The inside story of Democrat Gray Davis’s tenure as Governor of California when Enron was manipulating energy pricing, leading to the Western Energy Crisis of 2000-1, is instructive with respect to the current U.S. government shutdown.

To provide background to this, see this from Wikipedia’s summary:

The California electricity crisis, also known as the Western U.S. Energy Crisis of 2000 and 2001, was a situation in which the state of California had a shortage of electricity supply caused by market manipulations, illegal[5] shutdowns of pipelines by the Texas energy consortium Enron, and capped retail electricity prices.[6] The state suffered from multiple large-scale blackouts, one of the state’s largest energy companies collapsed, and the economic fall-out greatly harmed Governor Gray Davis‘s standing.

Drought, delays in approval of new power plants,[7] and market manipulation decreased supply.

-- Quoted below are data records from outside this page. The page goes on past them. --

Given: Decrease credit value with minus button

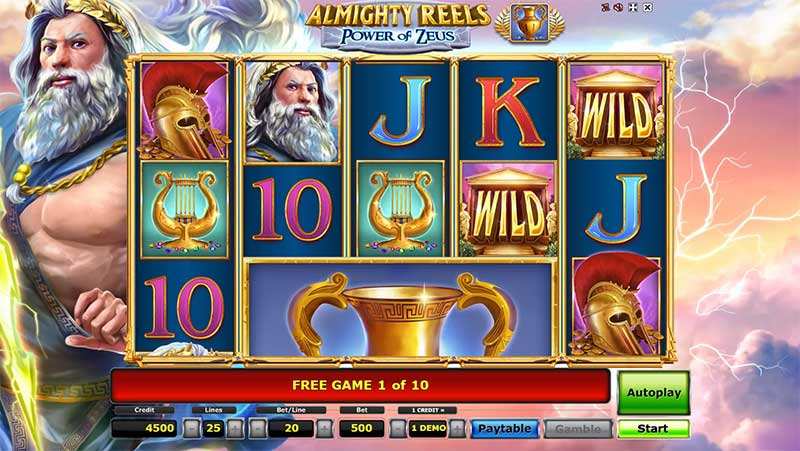Looking at the screenshot, I should pos(398,429).
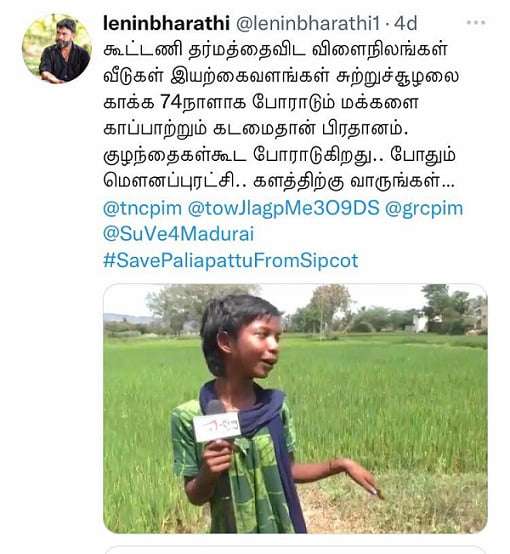510x554 pixels.
Task: Open the #SavePaliapattuFromSipcot hashtag
Action: tap(231, 261)
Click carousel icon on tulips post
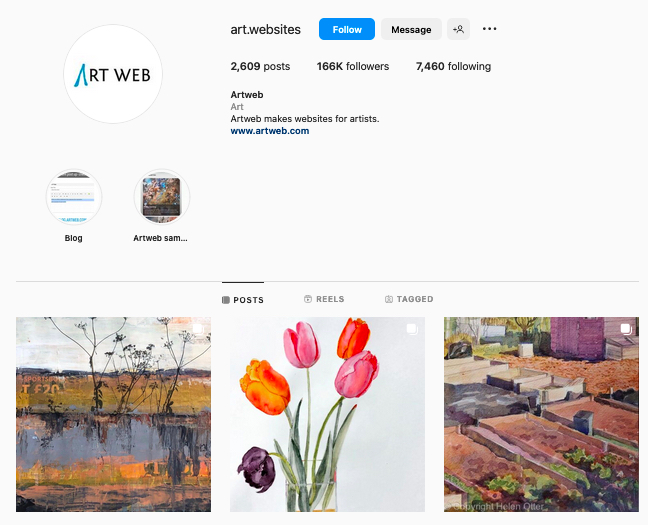 point(412,329)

This caused an 800% increase in wholesale prices from April 2000 to December 2000.[8] In addition, rolling blackouts adversely affected many businesses dependent upon a reliable supply of electricity, and inconvenienced a large number of retail consumers.

California had an installed generating capacity of 45GW. At the time of the blackouts, demand was 28GW. A demand supply gap was created by energy companies, mainly Enron, to create an artificial shortage. Energy traders took power plants offline for maintenance in days of peak demand to increase the price.[9][10] Traders were thus able to sell power at premium prices, sometimes up to a factor of 20 times its normal value. Because the state government had a cap on retail electricity charges, this market manipulation squeezed the industry’s revenue margins, causing the bankruptcy of Pacific Gas and Electric Company (PG&E) and near bankruptcy of Southern California Edison in early 2001.[11]

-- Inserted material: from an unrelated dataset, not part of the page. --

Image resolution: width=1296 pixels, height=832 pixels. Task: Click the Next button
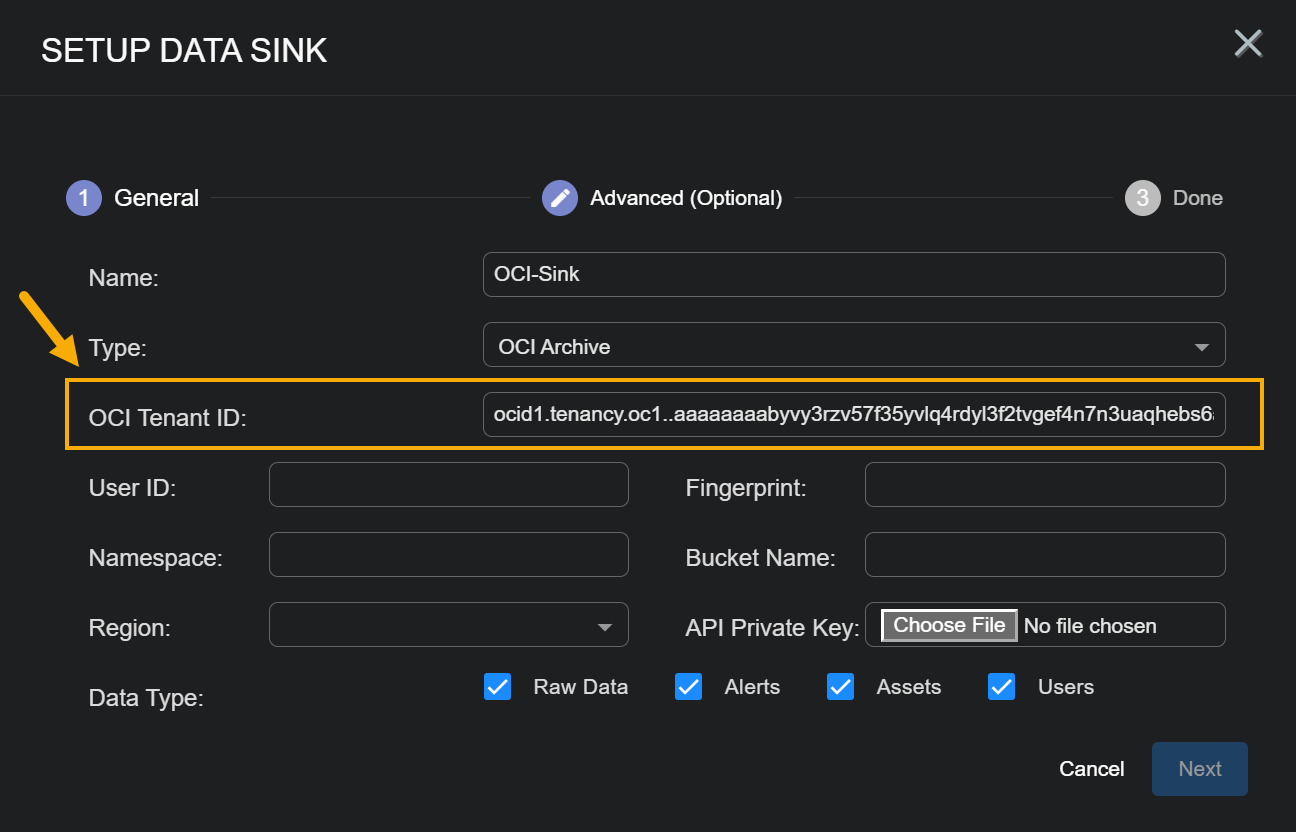(x=1199, y=769)
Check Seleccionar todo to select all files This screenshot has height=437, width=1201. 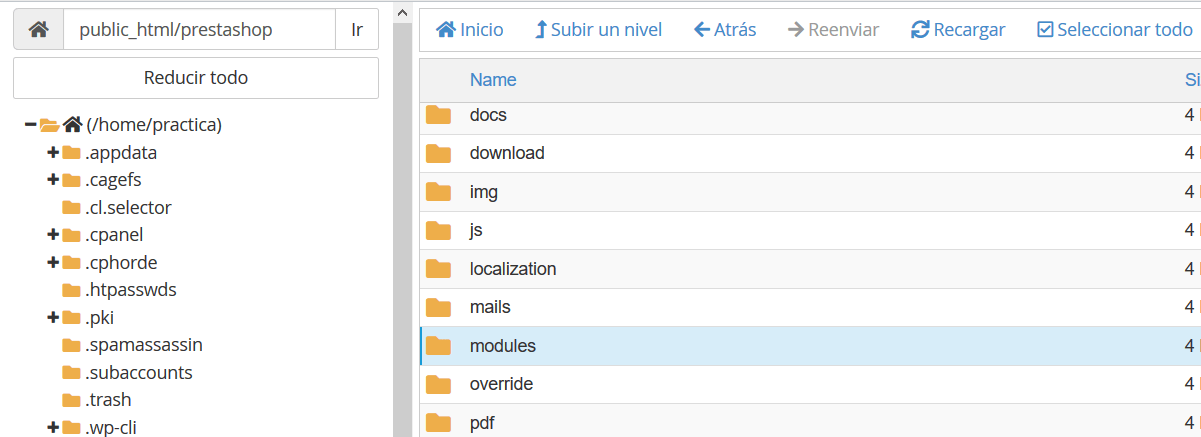(1115, 30)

The financial crisis was possible because of partial deregulation legislation instituted in 1996 by the California Legislature (AB 1890) and Governor Pete Wilson. Enron took advantage of this deregulation and was involved in economic withholding and inflated price bidding in California’s spot markets.[12]

The crisis cost between $40 to $45 billion.[13]

Prior to this costly scandal, which led to Davis’ recall election and Republican Arnold Schwarzenegger’s special election win to replace Davis, Davis was actually being touted as a possible presidential candidate.

Davis’ political aspirations play a central role in the story as it unfolded.

Davis, like Obama now, was confronted by extortionate moves by, in his case, Enron, that had close ties with the Republican Party and George W. Bush in particular. The outrage, cost, and distress over this energy crisis led to Davis to shoulder the blame and not only destroy his chances to become president, but left him a disgraced governor ushered from office prematurely by recall.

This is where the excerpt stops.